BAKOU / Trend
Il est nécessaire d’assurer un règlement politique rapide du conflit du Haut-Karabagh, a déclaré le représentant spécial de l’Union européenne pour le Caucase du Sud Toivo Klaar.
Selon lui, malgré la situation difficile liée à la pandémie de COVID-19, l’UE continue de suivre l’évolution du processus de règlement pacifique du conflit du Haut-Karabagh, que ce soit la situation locale ou les récentes déclarations publiques sur l’état actuel des négociations menées par coprésidents du Groupe de Minsk de l’OSCE.
« À cet égard, la semaine dernière, j'ai eu une conversation téléphonique avec les ministres des affaires étrangères de l’Azerbaïdjan et de l’Arménie. Nous avons échangé des vues sur les derniers développements dans la région, y compris l’impact du coronavirus, qui est un problème commun au monde et nécessite des efforts conjoints pour le surmonter. Dans le contexte du règlement du conflit du Haut-Karabagh, je voudrais réitérer l'appel lancé par l’Union européenne à respecter strictement le cessez-le-feu, à concentrer l'énergie et les ressources pour lutter contre la pandémie et à continuer de participer de manière constructive au processus de paix dirigé par les coprésidents du Groupe de Minsk de l’OSCE. » - a déclaré Toivo Klaar.

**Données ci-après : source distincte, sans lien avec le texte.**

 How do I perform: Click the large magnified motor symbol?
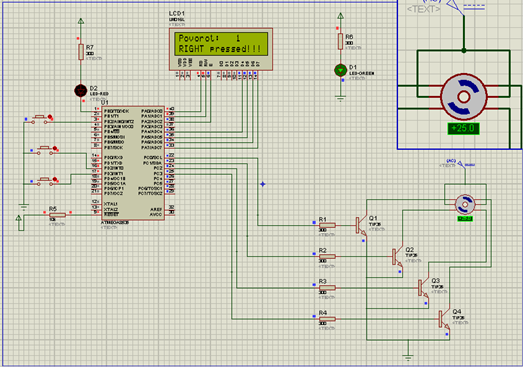(464, 97)
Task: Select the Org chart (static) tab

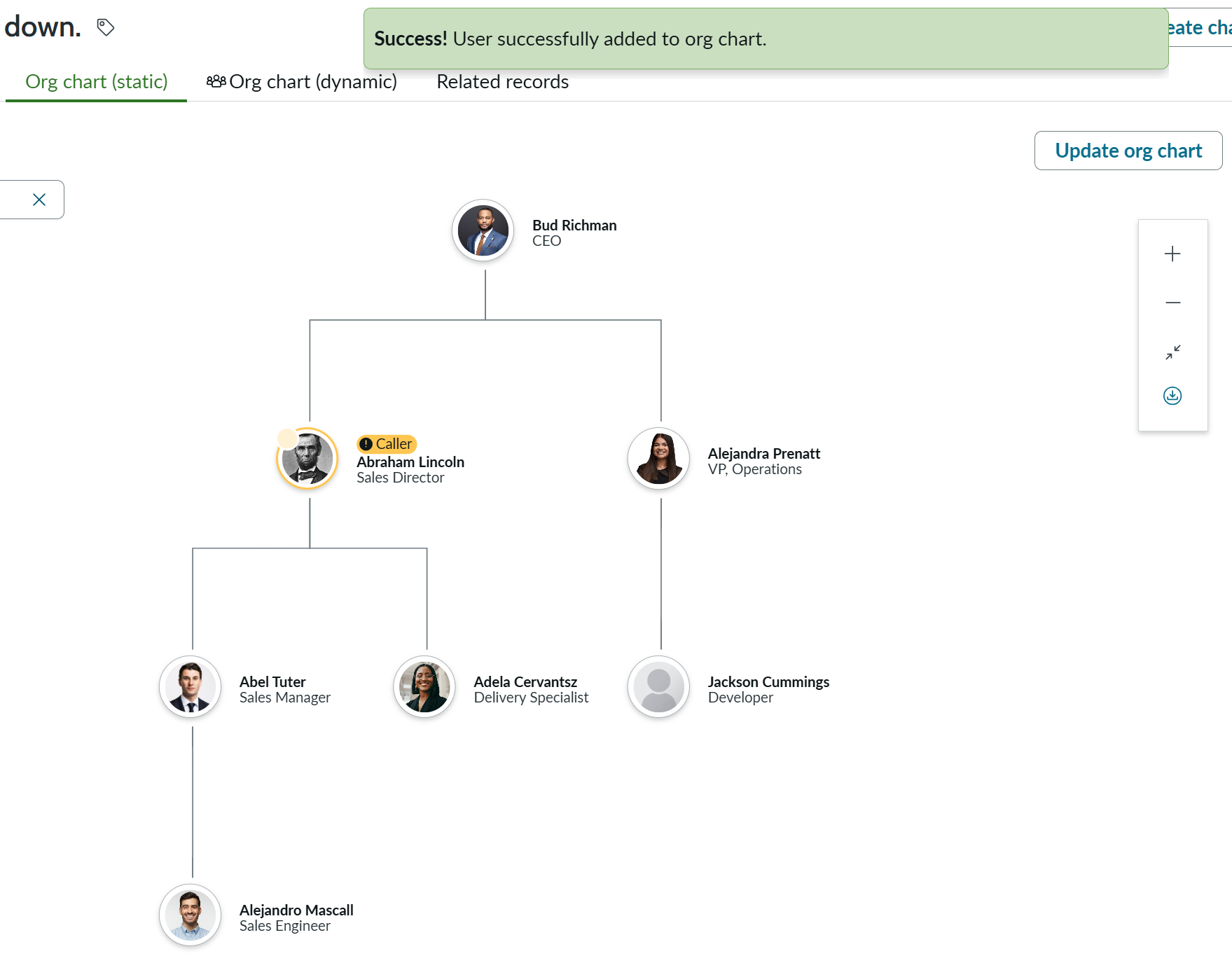Action: pyautogui.click(x=96, y=81)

Il a ajouté que l’UE soutient pleinement les efforts des coprésidents, qui assurent la continuité du processus de résolution du conflit, ainsi que leur approche et leurs propositions concernant la paix et la sécurité dans la région.
Klaar a considéré comme un développement positif la réunion conjointe des ministres des Affaires étrangères et des coprésidents, qui s’est tenue par vidéoconférence le 21 avril, et à la suite de laquelle une déclaration commune a été faite. Il a noté que le statu quo dans le conflit est insoutenable.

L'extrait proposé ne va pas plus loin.